## Document extract
Even though the Internet provides tremendous resources on how to build a strong resume, it amazes me how many candidates still do not understand how to convey their background in a powerful, compelling biography.
What are the ingredients for an effective résumé that haven’t changed over the past 20 to 30 years? A strong résumé begins with a strong format, which includes a description of features, accomplishments, and benefits. The most widely used format still has a chronological listing of employment experience. And, in most cases, it’s one or two pages in length, although addendums are becoming more popular today. (I will address this later.)
Most résumés begin with a career summary. This may include a title of your most recent position (clinical analyst, informatics pharmacist, healthCare IT consultant, Cerner application analyst, etc.).
This is followed by a brief description of who you are, what you do, your strengths and areas of expertise. This description should be no longer than two to three sentences and finished with a brief listing of your core competencies, which can be stated as bullet points directly below your career summary statement. This section, which includes your name and contact information at the top, should run no longer than one-third of the first page.
Next, you will want to include a chronological listing of your work experience, with the most recent experience listed first. The features are the “facts,” stating each position’s role and responsibilities. In formatting this section, state the features in one to two sentences at most, directly beneath the position title and dates of employment. Following the features, the best format will continue with bullet points specifying your accomplishments and benefits.
Accomplishments should be quantified whenever possible, specifying results that saved your company time and/or money. These results are benefits the employer derived from your efforts; projects that were completed ahead of schedule and under budget will be relevant and impressive to your prospective employer.
Every work sector has metrics associated with performance. It’s very important to describe your individual performance in relation to the stated goals of an organization: in sales, exceeding quota by a certain percentage, in technical projects, in coming in ahead of schedule by specific times and under budget by certain dollar amounts.
Your ability to quantify results can’t be overstated and can clearly be a differentiator to a prospective employer when he or she is evaluating your résumé. This is your value proposition.

## Dataset entries
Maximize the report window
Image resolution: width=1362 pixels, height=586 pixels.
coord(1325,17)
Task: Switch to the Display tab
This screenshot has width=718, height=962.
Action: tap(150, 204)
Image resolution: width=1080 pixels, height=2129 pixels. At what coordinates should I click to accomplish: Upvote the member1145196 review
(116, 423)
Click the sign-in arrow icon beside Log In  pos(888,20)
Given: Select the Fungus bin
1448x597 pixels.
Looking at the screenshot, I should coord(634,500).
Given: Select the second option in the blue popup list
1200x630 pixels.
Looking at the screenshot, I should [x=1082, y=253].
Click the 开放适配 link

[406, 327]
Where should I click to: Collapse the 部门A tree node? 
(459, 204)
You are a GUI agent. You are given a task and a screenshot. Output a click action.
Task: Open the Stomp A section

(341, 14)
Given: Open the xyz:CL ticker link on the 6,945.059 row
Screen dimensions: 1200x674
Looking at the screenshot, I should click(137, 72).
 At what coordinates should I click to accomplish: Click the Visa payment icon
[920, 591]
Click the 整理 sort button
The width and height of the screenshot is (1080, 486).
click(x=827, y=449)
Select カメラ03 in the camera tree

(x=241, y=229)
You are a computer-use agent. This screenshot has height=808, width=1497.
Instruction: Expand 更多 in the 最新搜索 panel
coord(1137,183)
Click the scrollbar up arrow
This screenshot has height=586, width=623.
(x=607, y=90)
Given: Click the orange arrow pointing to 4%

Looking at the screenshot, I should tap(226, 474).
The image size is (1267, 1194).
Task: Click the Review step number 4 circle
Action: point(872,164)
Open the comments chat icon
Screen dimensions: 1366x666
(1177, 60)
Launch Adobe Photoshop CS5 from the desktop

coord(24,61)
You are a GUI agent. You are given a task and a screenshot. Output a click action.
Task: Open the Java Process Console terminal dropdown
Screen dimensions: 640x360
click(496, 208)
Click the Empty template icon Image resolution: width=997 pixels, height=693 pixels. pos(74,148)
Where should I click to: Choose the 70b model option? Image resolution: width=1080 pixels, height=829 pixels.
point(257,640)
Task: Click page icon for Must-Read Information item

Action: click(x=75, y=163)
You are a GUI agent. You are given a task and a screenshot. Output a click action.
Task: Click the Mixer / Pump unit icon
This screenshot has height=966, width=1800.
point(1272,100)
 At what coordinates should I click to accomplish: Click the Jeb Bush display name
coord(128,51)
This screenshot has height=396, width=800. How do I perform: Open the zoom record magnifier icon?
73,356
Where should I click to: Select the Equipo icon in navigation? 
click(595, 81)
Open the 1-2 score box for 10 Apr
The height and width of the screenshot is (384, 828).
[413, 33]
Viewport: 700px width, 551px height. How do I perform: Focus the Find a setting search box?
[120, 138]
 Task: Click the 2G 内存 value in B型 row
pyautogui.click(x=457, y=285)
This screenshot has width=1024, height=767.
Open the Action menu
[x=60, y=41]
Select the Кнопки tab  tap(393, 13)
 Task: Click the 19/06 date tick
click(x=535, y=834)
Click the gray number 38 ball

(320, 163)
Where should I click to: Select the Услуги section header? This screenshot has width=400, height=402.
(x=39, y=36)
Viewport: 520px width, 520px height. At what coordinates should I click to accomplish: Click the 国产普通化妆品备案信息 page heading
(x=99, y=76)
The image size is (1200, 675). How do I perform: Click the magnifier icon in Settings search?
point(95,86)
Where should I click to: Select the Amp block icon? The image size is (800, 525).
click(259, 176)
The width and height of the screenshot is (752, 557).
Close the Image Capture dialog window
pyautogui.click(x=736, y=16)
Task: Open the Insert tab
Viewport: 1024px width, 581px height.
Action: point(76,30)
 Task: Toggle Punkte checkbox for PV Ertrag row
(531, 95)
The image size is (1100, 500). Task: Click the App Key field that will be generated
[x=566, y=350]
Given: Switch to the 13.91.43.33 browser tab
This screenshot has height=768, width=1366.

## Activity
Reproduce the résumé-writing text word for word, in full. Work only from the résumé-writing text and ignore the data.

## Result of the exercise
Even though the Internet provides tremendous resources on how to build a strong resume, it amazes me how many candidates still do not understand how to convey their background in a powerful, compelling biography.
What are the ingredients for an effective résumé that haven’t changed over the past 20 to 30 years? A strong résumé begins with a strong format, which includes a description of features, accomplishments, and benefits. The most widely used format still has a chronological listing of employment experience. And, in most cases, it’s one or two pages in length, although addendums are becoming more popular today. (I will address this later.)
Most résumés begin with a career summary. This may include a title of your most recent position (clinical analyst, informatics pharmacist, healthCare IT consultant, Cerner application analyst, etc.).
This is followed by a brief description of who you are, what you do, your strengths and areas of expertise. This description should be no longer than two to three sentences and finished with a brief listing of your core competencies, which can be stated as bullet points directly below your career summary statement. This section, which includes your name and contact information at the top, should run no longer than one-third of the first page.
Next, you will want to include a chronological listing of your work experience, with the most recent experience listed first. The features are the “facts,” stating each position’s role and responsibilities. In formatting this section, state the features in one to two sentences at most, directly beneath the position title and dates of employment. Following the features, the best format will continue with bullet points specifying your accomplishments and benefits.
Accomplishments should be quantified whenever possible, specifying results that saved your company time and/or money. These results are benefits the employer derived from your efforts; projects that were completed ahead of schedule and under budget will be relevant and impressive to your prospective employer.
Every work sector has metrics associated with performance. It’s very important to describe your individual performance in relation to the stated goals of an organization: in sales, exceeding quota by a certain percentage, in technical projects, in coming in ahead of schedule by specific times and under budget by certain dollar amounts.
Your ability to quantify results can’t be overstated and can clearly be a differentiator to a prospective employer when he or she is evaluating your résumé. This is your value proposition.